**To do:**
Return every line of the records below that contains the word "should".

**Input records:**
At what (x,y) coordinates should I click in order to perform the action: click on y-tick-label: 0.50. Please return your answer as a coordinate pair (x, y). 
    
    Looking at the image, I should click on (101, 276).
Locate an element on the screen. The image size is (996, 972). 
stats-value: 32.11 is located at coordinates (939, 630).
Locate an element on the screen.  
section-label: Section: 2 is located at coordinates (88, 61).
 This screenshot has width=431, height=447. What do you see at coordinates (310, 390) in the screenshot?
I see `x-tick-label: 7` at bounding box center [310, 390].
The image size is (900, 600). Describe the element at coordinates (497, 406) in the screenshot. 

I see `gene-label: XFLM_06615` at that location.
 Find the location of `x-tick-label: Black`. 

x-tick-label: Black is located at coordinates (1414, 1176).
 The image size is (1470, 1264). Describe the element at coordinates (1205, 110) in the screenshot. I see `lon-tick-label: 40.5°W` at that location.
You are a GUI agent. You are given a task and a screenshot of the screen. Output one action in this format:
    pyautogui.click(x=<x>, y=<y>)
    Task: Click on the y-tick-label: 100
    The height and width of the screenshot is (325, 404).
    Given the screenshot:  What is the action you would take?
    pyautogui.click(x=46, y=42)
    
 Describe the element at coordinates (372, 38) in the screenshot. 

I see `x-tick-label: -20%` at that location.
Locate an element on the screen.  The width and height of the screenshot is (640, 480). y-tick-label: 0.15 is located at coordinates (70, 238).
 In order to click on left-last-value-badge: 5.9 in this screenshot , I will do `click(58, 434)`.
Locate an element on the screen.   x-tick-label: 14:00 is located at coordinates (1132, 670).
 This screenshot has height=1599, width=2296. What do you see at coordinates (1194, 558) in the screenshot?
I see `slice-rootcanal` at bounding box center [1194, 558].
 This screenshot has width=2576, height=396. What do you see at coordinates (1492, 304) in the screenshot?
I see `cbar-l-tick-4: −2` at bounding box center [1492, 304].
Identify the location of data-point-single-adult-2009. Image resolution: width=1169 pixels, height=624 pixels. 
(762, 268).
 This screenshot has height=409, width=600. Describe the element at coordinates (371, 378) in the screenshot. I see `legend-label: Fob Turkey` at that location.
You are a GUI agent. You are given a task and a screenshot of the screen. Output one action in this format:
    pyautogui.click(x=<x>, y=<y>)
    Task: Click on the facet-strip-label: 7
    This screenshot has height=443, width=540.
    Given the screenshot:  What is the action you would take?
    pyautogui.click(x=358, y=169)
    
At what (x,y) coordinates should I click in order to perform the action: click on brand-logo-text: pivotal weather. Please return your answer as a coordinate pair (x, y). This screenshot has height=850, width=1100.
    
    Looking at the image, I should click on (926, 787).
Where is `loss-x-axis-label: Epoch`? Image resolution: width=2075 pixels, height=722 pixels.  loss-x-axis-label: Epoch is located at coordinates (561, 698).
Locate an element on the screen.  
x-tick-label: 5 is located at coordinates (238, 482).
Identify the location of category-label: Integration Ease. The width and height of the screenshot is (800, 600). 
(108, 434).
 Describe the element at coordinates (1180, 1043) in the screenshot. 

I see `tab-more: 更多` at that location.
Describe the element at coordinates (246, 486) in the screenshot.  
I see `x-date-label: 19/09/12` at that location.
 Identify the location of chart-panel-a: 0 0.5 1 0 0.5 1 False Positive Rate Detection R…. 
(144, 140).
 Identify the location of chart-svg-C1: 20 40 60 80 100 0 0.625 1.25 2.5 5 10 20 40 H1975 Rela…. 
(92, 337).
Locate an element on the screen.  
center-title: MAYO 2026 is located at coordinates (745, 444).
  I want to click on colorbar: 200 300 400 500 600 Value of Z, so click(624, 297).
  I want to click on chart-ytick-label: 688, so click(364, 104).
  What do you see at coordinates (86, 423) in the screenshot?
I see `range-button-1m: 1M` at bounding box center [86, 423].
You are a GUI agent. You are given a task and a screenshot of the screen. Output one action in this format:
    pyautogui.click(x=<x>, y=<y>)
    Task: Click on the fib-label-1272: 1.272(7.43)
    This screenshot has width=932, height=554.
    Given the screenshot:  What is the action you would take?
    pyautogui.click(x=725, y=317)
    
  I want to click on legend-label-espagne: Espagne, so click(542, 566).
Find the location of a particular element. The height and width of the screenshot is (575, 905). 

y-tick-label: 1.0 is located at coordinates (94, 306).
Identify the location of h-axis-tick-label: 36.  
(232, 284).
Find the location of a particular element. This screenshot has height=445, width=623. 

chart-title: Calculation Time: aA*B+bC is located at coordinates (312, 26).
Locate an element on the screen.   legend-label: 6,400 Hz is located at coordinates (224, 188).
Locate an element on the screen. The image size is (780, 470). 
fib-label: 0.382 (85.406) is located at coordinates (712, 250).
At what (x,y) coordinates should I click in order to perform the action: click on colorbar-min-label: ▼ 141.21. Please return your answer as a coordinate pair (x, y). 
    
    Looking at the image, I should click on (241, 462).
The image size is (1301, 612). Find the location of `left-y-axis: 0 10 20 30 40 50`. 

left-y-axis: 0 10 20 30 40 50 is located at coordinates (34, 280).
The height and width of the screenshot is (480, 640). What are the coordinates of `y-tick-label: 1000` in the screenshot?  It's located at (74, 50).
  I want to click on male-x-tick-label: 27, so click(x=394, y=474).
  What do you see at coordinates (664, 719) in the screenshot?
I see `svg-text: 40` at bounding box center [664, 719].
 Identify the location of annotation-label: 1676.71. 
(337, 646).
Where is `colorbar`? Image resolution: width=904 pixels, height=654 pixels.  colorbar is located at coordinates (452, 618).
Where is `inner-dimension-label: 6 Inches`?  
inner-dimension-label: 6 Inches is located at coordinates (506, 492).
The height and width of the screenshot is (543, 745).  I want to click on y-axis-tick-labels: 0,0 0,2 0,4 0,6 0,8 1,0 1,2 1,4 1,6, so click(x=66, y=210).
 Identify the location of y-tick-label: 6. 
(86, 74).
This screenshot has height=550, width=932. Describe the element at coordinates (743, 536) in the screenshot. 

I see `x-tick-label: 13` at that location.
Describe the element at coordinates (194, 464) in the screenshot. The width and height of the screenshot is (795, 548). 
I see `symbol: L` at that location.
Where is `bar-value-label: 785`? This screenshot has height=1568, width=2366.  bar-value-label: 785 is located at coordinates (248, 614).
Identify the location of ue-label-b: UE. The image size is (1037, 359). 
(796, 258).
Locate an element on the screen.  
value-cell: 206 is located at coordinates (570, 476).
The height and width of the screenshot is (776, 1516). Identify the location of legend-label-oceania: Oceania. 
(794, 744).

**Answer to the problem:**
At what (x,y) coordinates should I click in order to perform the action: click on y-tick-label: 0.50. Please return your answer as a coordinate pair (x, y). 
    Looking at the image, I should click on (101, 276).
At what (x,y) coordinates should I click in order to perform the action: click on brand-logo-text: pivotal weather. Please return your answer as a coordinate pair (x, y). This screenshot has height=850, width=1100.
    Looking at the image, I should click on (926, 787).
At what (x,y) coordinates should I click in order to perform the action: click on colorbar-min-label: ▼ 141.21. Please return your answer as a coordinate pair (x, y). 
    Looking at the image, I should click on (241, 462).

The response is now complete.